■ Document section
Following is a first-person account from Julie Kennedy, senior publications editor in the Office of Public Affairs. Kennedy visited Paris during the 2012 program.
Studying abroad isn’t just for students anymore.
As part of a Washington University initiative aimed at increasing diversity awareness, staff were invited to apply in 2011 to the Global Diversity Overseas Seminar to experience new world views and issues through trips to either Shanghai or Paris.
When I applied in fall 2011, I saw this program as a dream come true. I did not study abroad in college, and now I was being offered a second chance. The description of the program sounded ideal: We would meet beforehand throughout the spring to learn about the issues we would be studying on our trip, and we would attend classes and lectures while in our destination city.
We would have the opportunity to bring back what we learned and share it with the university community. I leapt at the chance to not only see a great city, but study and learn about it on a deeper level than if I were just a tourist.
When the email arrived in January informing me I was selected, I was thrilled. Colleagues congratulated me, and my family was very excited.

■ List of tasks
• A. Condense the paragraph of the Global Diversity Overseas Seminar account that begins "When I applied in fall 2011" into a short list of its main facts.
• B. Resume the account of the Global Diversity Overseas Seminar, picking up right after its last sentence.

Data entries

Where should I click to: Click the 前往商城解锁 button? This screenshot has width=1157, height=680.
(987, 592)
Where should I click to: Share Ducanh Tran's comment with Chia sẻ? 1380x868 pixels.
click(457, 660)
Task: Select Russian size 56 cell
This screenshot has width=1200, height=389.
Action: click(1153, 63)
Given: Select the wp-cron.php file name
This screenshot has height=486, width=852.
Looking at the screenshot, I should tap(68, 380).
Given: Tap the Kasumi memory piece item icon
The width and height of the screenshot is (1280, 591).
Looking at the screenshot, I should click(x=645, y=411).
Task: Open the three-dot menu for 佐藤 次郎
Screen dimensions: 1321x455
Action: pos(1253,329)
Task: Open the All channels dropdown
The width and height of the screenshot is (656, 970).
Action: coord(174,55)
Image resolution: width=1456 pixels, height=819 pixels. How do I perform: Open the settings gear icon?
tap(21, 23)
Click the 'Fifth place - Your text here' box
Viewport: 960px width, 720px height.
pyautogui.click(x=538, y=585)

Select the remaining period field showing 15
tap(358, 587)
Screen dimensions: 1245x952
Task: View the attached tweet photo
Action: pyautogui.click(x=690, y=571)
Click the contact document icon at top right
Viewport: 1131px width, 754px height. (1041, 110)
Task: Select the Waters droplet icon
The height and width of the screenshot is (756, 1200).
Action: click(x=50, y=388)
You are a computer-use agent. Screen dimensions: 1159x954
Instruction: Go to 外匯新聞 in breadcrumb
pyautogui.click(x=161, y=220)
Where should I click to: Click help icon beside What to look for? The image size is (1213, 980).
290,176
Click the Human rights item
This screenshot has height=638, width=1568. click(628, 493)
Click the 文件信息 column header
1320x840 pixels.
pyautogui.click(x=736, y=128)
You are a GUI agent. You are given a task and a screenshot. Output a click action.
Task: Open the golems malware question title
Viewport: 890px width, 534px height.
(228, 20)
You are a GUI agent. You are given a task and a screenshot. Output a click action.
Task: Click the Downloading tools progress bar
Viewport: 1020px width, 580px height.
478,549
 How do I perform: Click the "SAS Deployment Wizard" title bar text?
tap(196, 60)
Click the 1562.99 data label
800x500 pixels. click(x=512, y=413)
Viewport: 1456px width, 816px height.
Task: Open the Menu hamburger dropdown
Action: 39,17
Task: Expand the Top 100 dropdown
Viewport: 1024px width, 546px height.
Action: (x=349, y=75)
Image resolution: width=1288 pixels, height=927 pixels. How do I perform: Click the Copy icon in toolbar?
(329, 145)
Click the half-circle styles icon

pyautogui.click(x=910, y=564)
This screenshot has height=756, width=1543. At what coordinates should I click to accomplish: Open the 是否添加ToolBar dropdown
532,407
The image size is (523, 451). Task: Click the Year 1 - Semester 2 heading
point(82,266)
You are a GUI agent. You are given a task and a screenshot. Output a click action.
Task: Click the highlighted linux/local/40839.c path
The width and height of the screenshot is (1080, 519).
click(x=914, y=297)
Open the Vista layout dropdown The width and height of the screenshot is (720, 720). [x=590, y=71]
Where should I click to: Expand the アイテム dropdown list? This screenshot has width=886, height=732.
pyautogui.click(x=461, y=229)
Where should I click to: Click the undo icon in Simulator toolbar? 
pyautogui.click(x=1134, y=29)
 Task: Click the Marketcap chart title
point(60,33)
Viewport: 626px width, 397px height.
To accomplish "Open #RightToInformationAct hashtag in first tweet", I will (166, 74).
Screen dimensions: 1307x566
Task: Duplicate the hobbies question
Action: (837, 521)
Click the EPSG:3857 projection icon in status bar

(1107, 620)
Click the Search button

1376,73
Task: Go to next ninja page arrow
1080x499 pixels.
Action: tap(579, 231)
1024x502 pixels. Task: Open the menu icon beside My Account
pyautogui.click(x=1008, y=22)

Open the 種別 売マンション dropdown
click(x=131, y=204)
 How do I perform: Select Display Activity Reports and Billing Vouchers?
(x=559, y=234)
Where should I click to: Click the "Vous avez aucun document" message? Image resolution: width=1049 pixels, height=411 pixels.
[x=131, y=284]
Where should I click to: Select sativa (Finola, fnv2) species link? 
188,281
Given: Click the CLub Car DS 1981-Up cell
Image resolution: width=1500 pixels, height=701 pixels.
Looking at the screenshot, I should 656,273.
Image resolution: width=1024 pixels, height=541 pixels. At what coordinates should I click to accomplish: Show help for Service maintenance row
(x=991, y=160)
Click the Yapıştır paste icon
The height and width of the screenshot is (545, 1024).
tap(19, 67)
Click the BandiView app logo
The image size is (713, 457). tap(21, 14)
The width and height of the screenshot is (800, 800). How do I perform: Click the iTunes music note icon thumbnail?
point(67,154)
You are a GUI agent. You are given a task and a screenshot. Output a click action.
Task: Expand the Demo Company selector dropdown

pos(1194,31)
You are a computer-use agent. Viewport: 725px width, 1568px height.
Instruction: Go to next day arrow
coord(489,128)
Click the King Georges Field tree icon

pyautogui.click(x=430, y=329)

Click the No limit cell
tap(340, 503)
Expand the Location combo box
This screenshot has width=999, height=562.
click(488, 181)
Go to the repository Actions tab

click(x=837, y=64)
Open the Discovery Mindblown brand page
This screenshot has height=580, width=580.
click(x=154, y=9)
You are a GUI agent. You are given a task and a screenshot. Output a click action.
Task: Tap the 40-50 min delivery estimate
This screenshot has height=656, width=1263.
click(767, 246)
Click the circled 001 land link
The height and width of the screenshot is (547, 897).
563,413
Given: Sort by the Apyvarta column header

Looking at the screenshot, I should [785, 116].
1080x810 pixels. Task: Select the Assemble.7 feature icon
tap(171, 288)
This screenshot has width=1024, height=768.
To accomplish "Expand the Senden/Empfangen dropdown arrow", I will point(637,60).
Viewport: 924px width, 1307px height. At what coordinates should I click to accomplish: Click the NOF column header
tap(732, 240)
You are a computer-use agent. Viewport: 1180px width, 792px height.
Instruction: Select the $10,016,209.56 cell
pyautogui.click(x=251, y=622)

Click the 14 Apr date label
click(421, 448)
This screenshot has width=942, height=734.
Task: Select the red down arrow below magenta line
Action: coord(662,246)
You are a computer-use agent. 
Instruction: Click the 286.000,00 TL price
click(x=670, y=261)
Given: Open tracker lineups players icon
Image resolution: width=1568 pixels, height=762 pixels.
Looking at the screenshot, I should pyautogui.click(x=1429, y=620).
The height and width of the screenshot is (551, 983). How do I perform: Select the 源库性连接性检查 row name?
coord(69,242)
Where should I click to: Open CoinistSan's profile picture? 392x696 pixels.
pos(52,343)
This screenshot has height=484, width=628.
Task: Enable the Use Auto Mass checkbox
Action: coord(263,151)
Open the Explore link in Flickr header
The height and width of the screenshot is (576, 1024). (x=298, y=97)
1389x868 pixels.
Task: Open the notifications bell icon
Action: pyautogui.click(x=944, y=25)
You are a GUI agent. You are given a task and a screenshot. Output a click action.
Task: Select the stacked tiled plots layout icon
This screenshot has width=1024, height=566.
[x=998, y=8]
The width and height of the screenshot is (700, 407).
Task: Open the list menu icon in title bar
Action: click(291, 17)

■ Results of the exercise
• A.
- Applied in fall 2011 and saw the program as a dream come true
- Had not studied abroad in college, so this was a second chance
- Participants would meet throughout the spring to learn about the issues to be studied on the trip
- Participants would attend classes and lectures in the destination city

• B.
As the spring passed, we dug into our readings and discussed them at our monthly meetings. We were asked to attend two cultural events in St. Louis and write blog entries about them. As we were taking all of this in, we were instructed to be thinking about a topic to observe and report on while abroad. My topic was the lack of diversity in the French media, and this targeted approach helped me see Paris as few tourists have.
In Paris, we joined Washington University students in the Pluralism, Politics and Religion summer program for several lectures, including one morning in The Louvre. We also talked with a diversity expert about disability issues in Paris and with representatives from a mental health clinic for immigrants. We mapped an evolving neighborhood to document how its demographics have changed since 1970, toured a mosque and visited an African neighborhood where we ate at a Senegalese restaurant.
As we rushed from event to event on the Metro, we observed daily Parisian life in many contexts: the cafe culture and affluent neighborhood surrounding our hotel; the tourism near all of the top Paris sites; and immigrants in a West African neighborhood and in Belleville, a neighborhood that is home to Jews, North African Muslims and Asians. We also had one day mostly to ourselves to delve into our topic.
In addition to our class explorations, we managed to see the sites of Paris, a stunningly beautiful and diverse city.
Upon our return, we held several presentations on what we learned and how our experiences have impacted our jobs.
I am grateful I had this opportunity, and I encourage anyone interested to apply to this year’s program in Santiago, Chile.